→ GESTELLTE AUFGABE A
Entnimm den Datensätzen die Zeilen, beginnend mit der Zeile mit „recorded (785, 1238)“ bis einschließlich der letzten Zeile der Datensätze, und gib sie unverändert wieder.

Im Mai 2008 verbrachte Peter Handke neuerlich eine Woche in der serbischen Enklave Velika Hoca im südlichen Kosovo, um den etwa 600 Bewohnern Fragen zu stellen und Antworten zu notieren - ein Programm, das er rasch verwirft. Zwar berichtet er auch, was viele Einzelne ihm erzählt haben, aber er tut das im Rückblick und mit der Geste des Schriftstellers, der ein poetisches Gewebe schafft, das mehr vermag als eine Reisereportage.

Handke ist ein aufmerksamer Beobachter, der sich Gegenden und Weltsichten mit Vorliebe erwandert. In Mitrovica zum Beispiel, einem der vielen neuen Grenzorte außerhalb des vereinigten Europas: Die Nordstadt diesseits des Ibar ist serbisch, jenseits liegt das albanische Kosovska Mitrovica. Handke passiert die "Tausendkioskmeile", dann die Brücke und marschiert jenseits "im Brückenrhythmus" weiter, als hätte er immer noch ein konkretes Ufer-Ziel vor sich.

Wer über solche Sprachbilder verfügt, hat jedes Recht, journalistische Sprachregelungen einmal mehr nach ihren offenen wie subkutanen Implikationen zu befragen. Etwa dass Vorkommnisse diesseits der Brücke gerne als "Ausschreitungen" firmieren und "Unruhen" heißen, sobald sie sich jenseits ereignen.

Doch Handke bezieht in diese Unschärferelationen immer auch sich selbst mit ein, und diesmal so deutlich, dass schon grobe Unsensibilität dazugehört, das nicht wahrzunehmen. Es ist eben kein Zufall, wenn ihm im albanischen Stadtteil beim Anblick von Mauerseglern die Formulierung "Demonstrationsflüge hier wie dort" in den Sinn kommt.

Unheimlichkeitslaute

In der Enklave Velika Hoca sind es dann Kuckucke, die ihm und uns eine Lektion erteilen über die Bedeutung von Standpunkt, Befindlichkeit und Erwartungshaltung. Handke wandert von Velika Hoca aus ins wenige Kilometer entfernte Nachbardorf; nach wie vor hört man die Rufe des Muezzins bzw. die Kirchenglocken der jeweils anderen, aber jeder Kontakt ist sistiert. Handke erfreut sich zunächst an den Rufen der Kuckucke, eine Hörspur, die ihm für Entgrenzung und "freie Genüge" steht. Je unübersehbarer wird, dass Wege wie Weingärten im Grenzbereich verödet sind, umso mehr werden die Kuckucksrufe zu "Unheimlichkeitslauten".

→ DATEN
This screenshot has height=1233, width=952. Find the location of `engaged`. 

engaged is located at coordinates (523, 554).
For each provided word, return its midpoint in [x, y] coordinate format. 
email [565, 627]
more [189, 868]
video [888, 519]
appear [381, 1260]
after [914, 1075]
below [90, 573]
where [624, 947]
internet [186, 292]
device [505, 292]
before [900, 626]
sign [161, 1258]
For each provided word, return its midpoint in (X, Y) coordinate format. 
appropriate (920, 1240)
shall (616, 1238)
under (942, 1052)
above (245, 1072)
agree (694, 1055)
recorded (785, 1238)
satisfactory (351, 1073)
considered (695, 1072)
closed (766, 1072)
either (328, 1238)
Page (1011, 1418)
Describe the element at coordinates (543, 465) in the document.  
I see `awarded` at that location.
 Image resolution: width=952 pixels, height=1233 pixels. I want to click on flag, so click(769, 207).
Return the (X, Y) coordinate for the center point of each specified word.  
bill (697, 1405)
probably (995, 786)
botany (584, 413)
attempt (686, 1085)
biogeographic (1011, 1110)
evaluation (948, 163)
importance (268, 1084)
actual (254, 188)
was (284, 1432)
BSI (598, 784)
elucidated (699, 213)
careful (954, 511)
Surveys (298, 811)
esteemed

→ GESTELLTE AUFGABE B
Welche Ausdrücke stehen im Text über Handkes Aufenthalt im Kosovo in Anführungszeichen? Nenne alle.

→ LÖSUNG DER AUFGABE A
recorded (785, 1238)
satisfactory (351, 1073)
considered (695, 1072)
closed (766, 1072)
either (328, 1238)
Page (1011, 1418)
Describe the element at coordinates (543, 465) in the document.  
I see `awarded` at that location.
 Image resolution: width=952 pixels, height=1233 pixels. I want to click on flag, so click(769, 207).
Return the (X, Y) coordinate for the center point of each specified word.  
bill (697, 1405)
probably (995, 786)
botany (584, 413)
attempt (686, 1085)
biogeographic (1011, 1110)
evaluation (948, 163)
importance (268, 1084)
actual (254, 188)
was (284, 1432)
BSI (598, 784)
elucidated (699, 213)
careful (954, 511)
Surveys (298, 811)
esteemed

→ LÖSUNG DER AUFGABE B
- „Tausendkioskmeile“
- „im Brückenrhythmus“
- „Ausschreitungen“
- „Unruhen“
- „Demonstrationsflüge hier wie dort“
- „freie Genüge“
- „Unheimlichkeitslauten“